Study: Short-Term Aid Best Approach to Avoid Foreclosure
- By:
- Kirk Haverkamp | Fri, 04/10/2009
Short-term assistance to ease the immediate effects of job loss and other financial crises may be a more effective way to help homeowners than loan modifications and other efforts to reduce long-term debt. That's the conclusion of a new study released by several Federal Reserve economists.
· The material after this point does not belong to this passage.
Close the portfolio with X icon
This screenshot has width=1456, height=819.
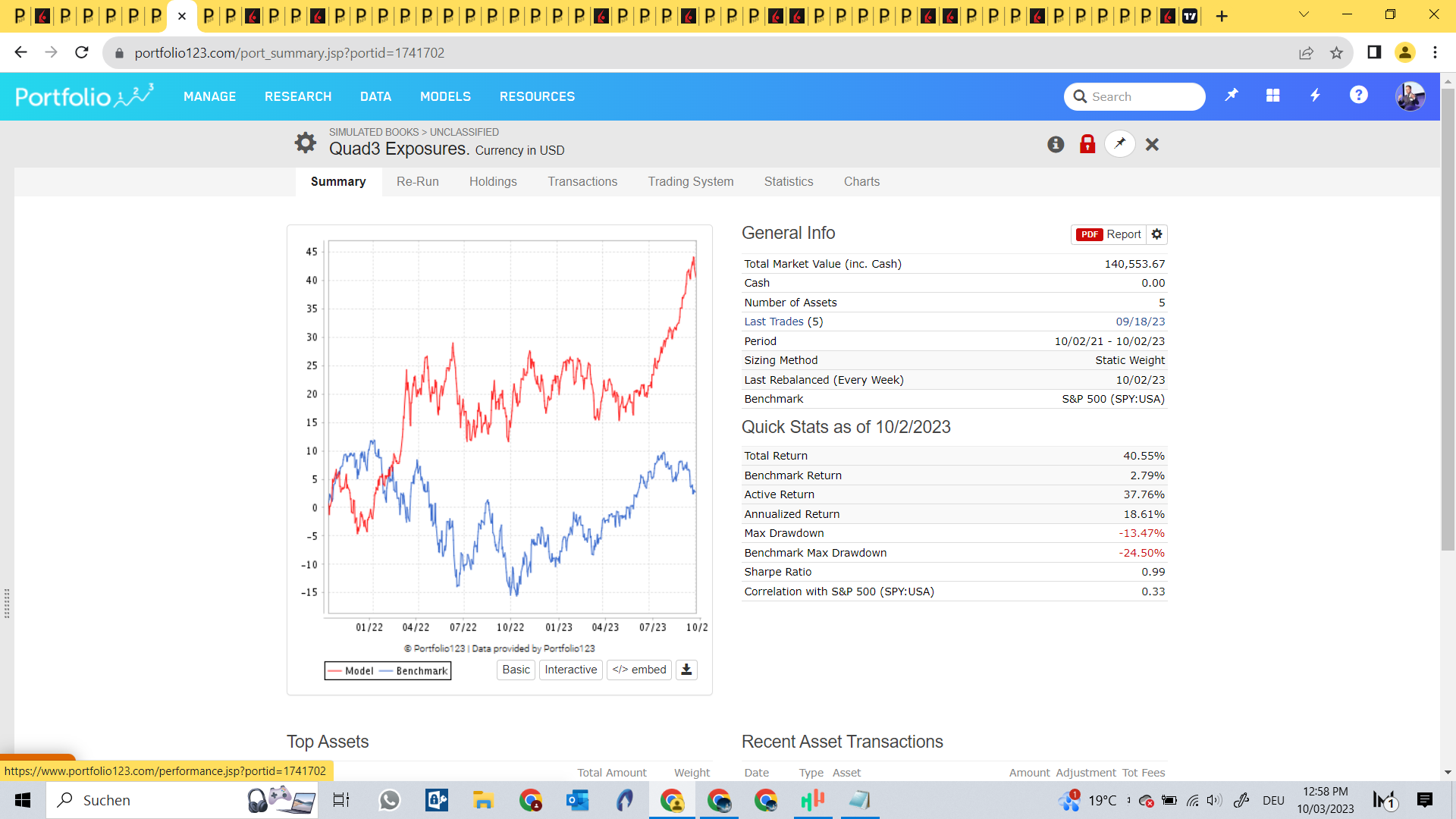click(1152, 144)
The study, whose authors include two senior economists and policy advisors with the Boston Federal Reserve Bank, takes a skeptical look at the cause of the current foreclosure crisis and what is being done to stop it. It suggests that direct aid to homeowners may be a more effective way of preventing foreclosures than current efforts aimed at refinancing or amending mortgage terms to make them more affordable.
The authors argue that "income volatility," i.e. unemployment or a temporary financial crisis such as a medical emergency or a divorce, is a bigger factor in foreclosures than the commonly derided practice of borrowers taking on risky loans in the first place.
"Unaffordable loans" a minor factor
The study found that so-called "unaffordable loans," in which borrowers assumed high levels of debt relative to income, were unlikely to be a major factor in defaults. Instead, a combination of reduced personal income and falling home prices were found to make foreclosure an attractive option from an economic point of view, despite the social stigma attached to it.
Current administration policies have focused on helping homeowners in financial difficulty refinance or modify mortgages to make them more affordable. While the study does not criticize such efforts directly, it implies that a more effective approach would be to assist homeowners in getting through their immediate financial crisis.
Income assistance proposed
It proposes that the government might replace a portion of lost income for one or two years, or provide a program or loans or grants to distressed homeowners. For more permanent setbacks, such as unemployed persons who are unlikely to return to their former standard of living, it suggests that a good policy might be to help homeowners transition to becoming renters by supporting short sales or other procedures.
The report was posted on the web site of the Boston Federal Reserve Bank. The authors include two senior economists and policy advisors with the Boston Fed, Christopher Foote and Paul Willen; University of Geneva professor and former Boston Fed economist Lorenz Goette; and Atlanta Fed research economist and assistant policy advisor Kristopher Gerardi.